Records from a dataset

>>>

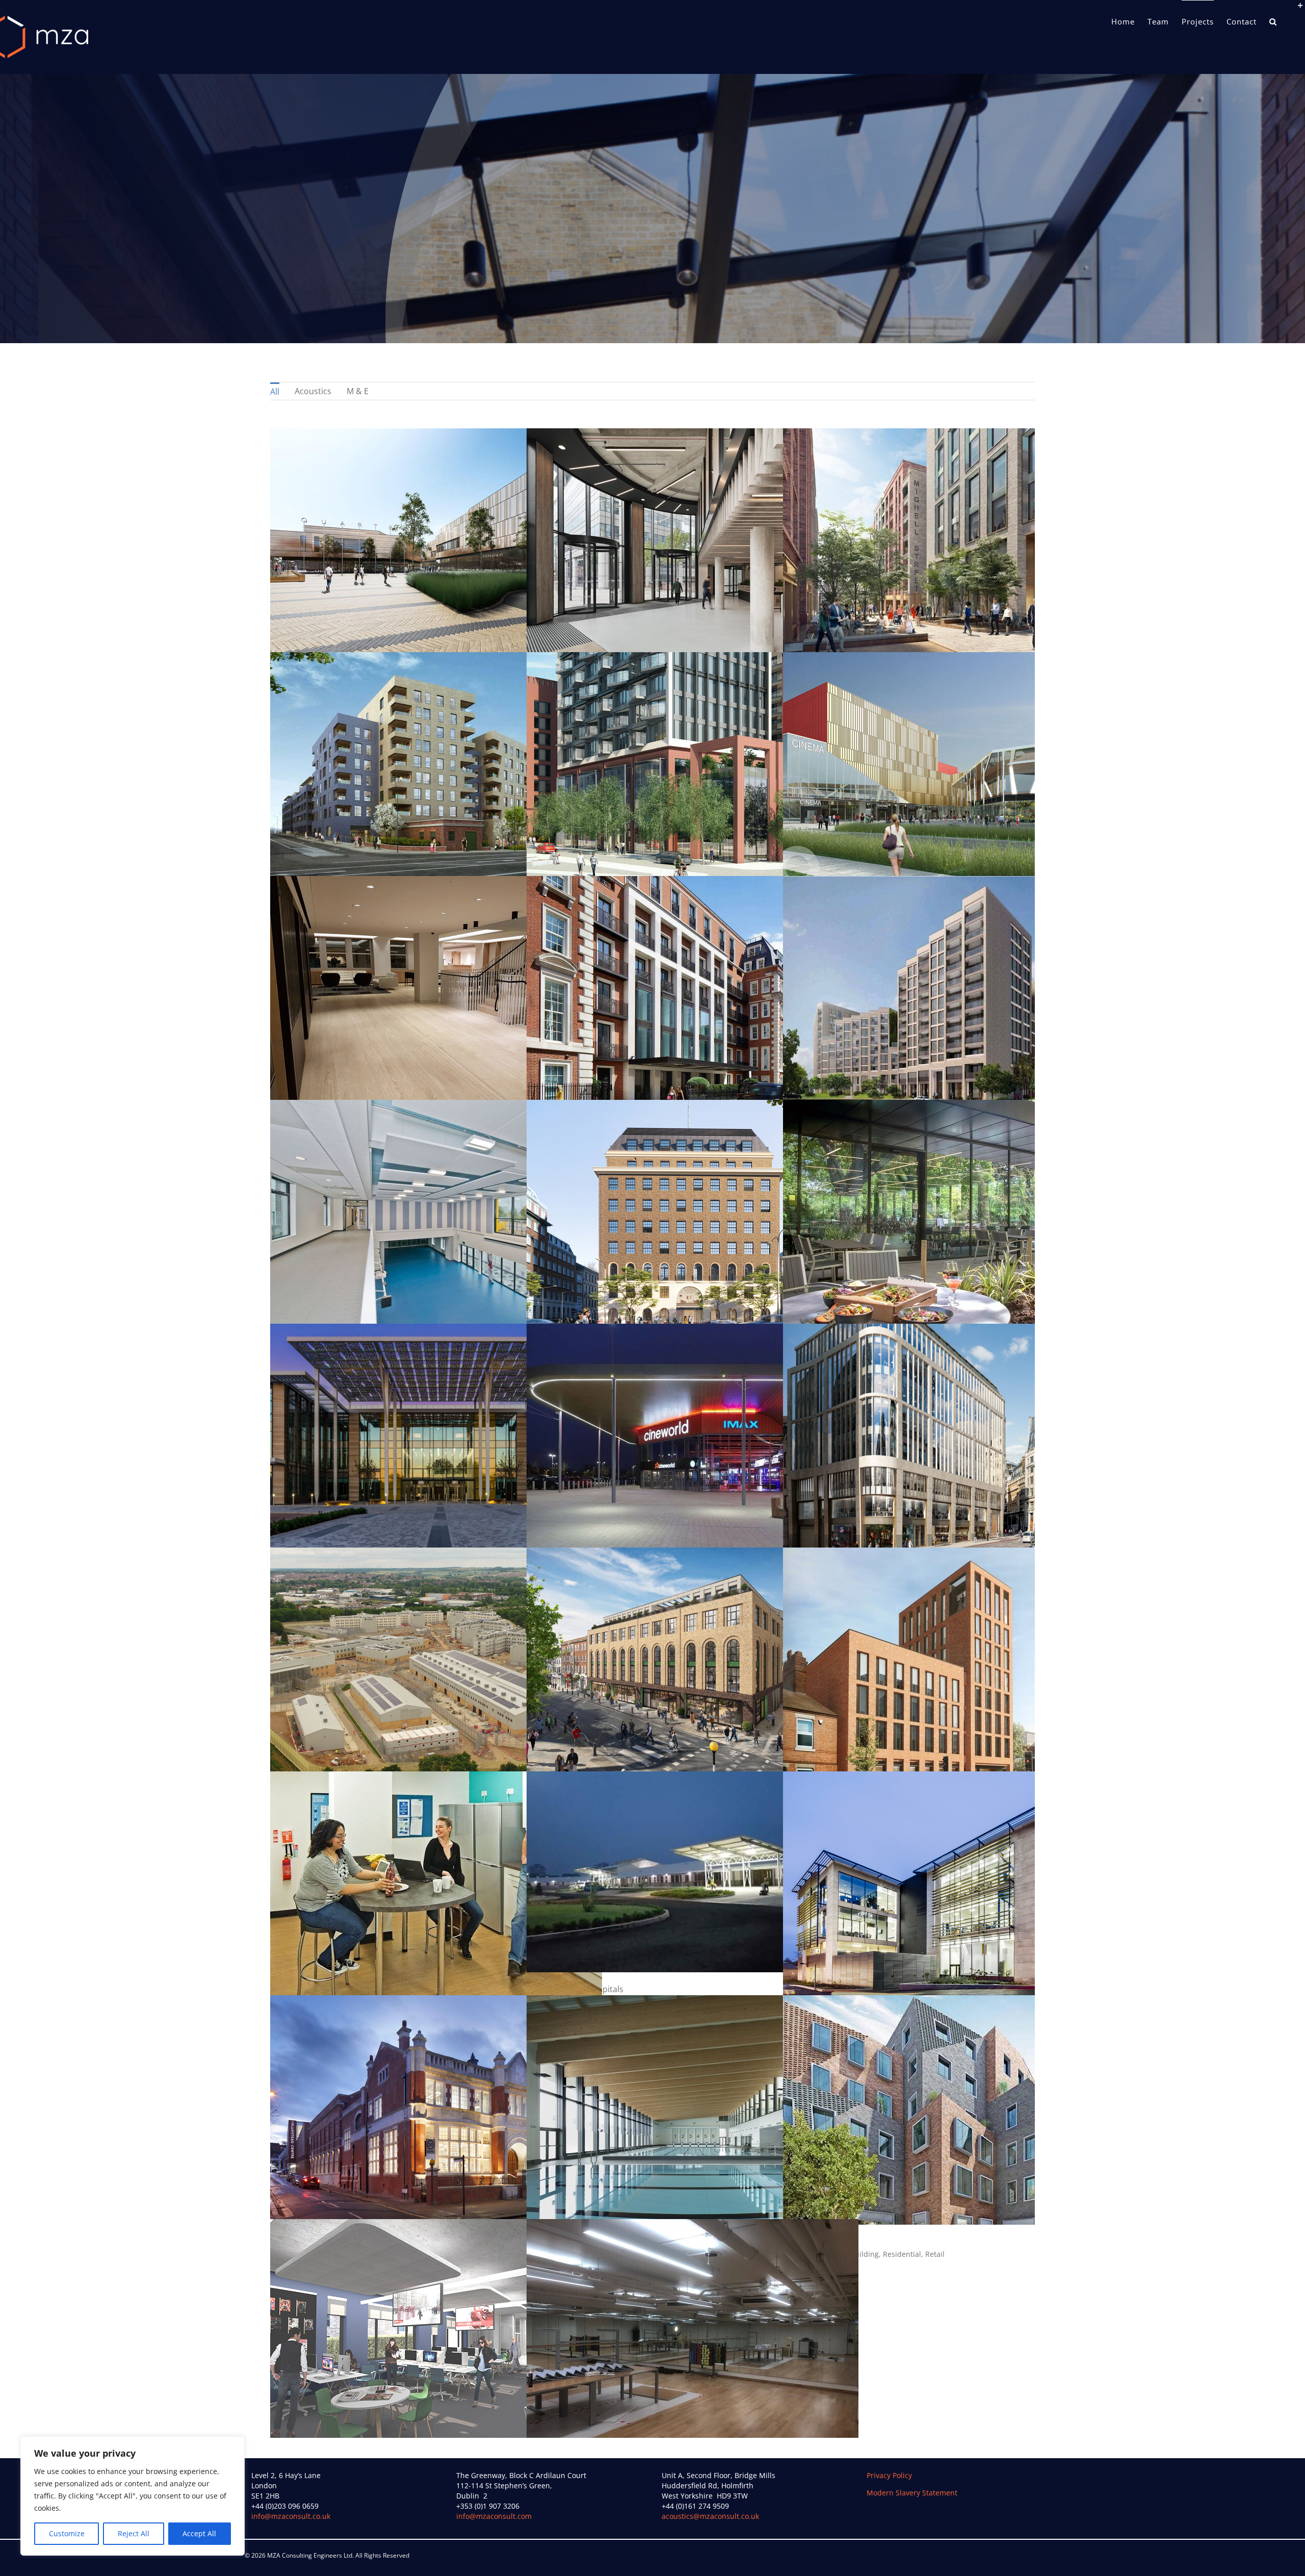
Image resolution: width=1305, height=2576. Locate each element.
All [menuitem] (274, 391)
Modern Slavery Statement (912, 2492)
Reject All (133, 2533)
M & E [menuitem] (358, 391)
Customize (67, 2533)
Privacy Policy (889, 2475)
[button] (1273, 21)
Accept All (199, 2533)
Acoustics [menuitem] (313, 391)
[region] (132, 2496)
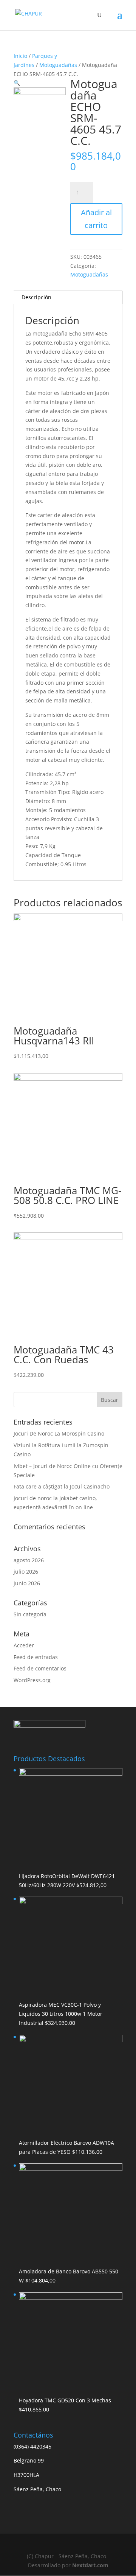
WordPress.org (32, 1680)
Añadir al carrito (96, 218)
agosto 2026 (29, 1560)
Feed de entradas (36, 1657)
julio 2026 (26, 1571)
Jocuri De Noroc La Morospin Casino (59, 1433)
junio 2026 (27, 1583)
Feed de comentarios (40, 1668)
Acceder (24, 1645)
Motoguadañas (58, 64)
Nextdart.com (90, 2565)
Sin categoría (30, 1614)
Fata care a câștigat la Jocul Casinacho (62, 1486)
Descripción (36, 297)
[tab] (68, 297)
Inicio (20, 55)
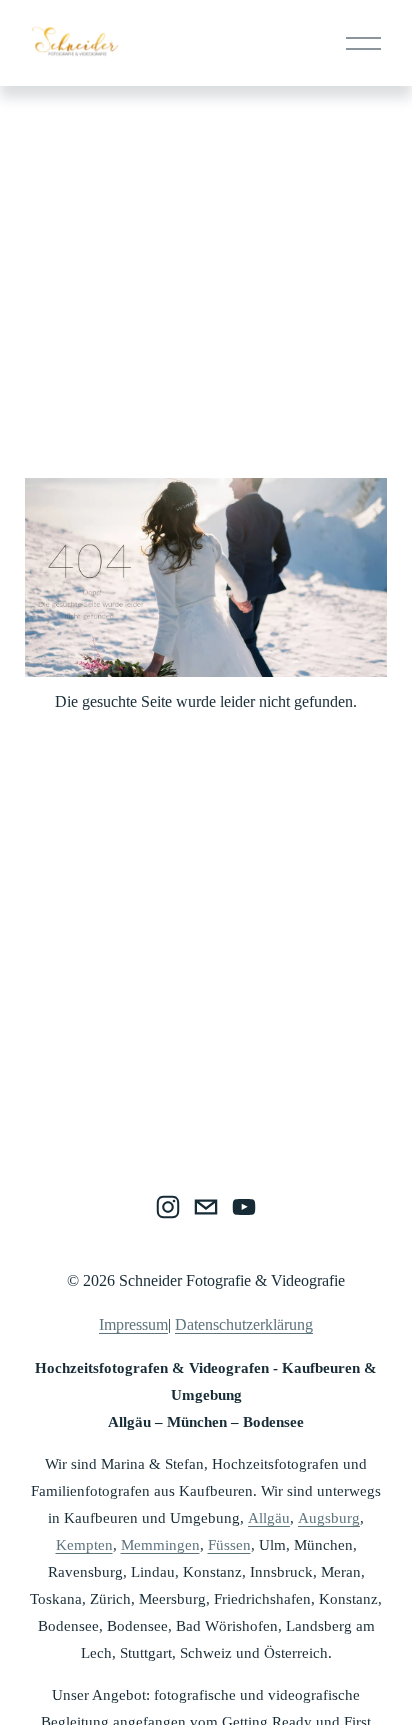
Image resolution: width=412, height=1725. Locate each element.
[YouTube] (244, 1207)
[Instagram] (168, 1207)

<<<

Task: The result should be all the records, retyped exactly, with no pictures among them.

Exercise output:
Image resolution: width=1305, height=2576. Locate each element.
All [menuitem] (274, 391)
Modern Slavery Statement (912, 2492)
Reject All (133, 2533)
M & E [menuitem] (358, 391)
Customize (67, 2533)
Privacy Policy (889, 2475)
[button] (1273, 21)
Accept All (199, 2533)
Acoustics [menuitem] (313, 391)
[region] (132, 2496)
WordPress.org (32, 1680)
Añadir al carrito (96, 218)
agosto 2026 (29, 1560)
Feed de entradas (36, 1657)
julio 2026 (26, 1571)
Jocuri De Noroc La Morospin Casino (59, 1433)
junio 2026 (27, 1583)
Feed de comentarios (40, 1668)
Acceder (24, 1645)
Motoguadañas (58, 64)
Nextdart.com (90, 2565)
Sin categoría (30, 1614)
Fata care a câștigat la Jocul Casinacho (62, 1486)
Descripción (36, 297)
[tab] (68, 297)
Inicio (20, 55)
Image resolution: width=412, height=1725. Locate each element.
[YouTube] (244, 1207)
[Instagram] (168, 1207)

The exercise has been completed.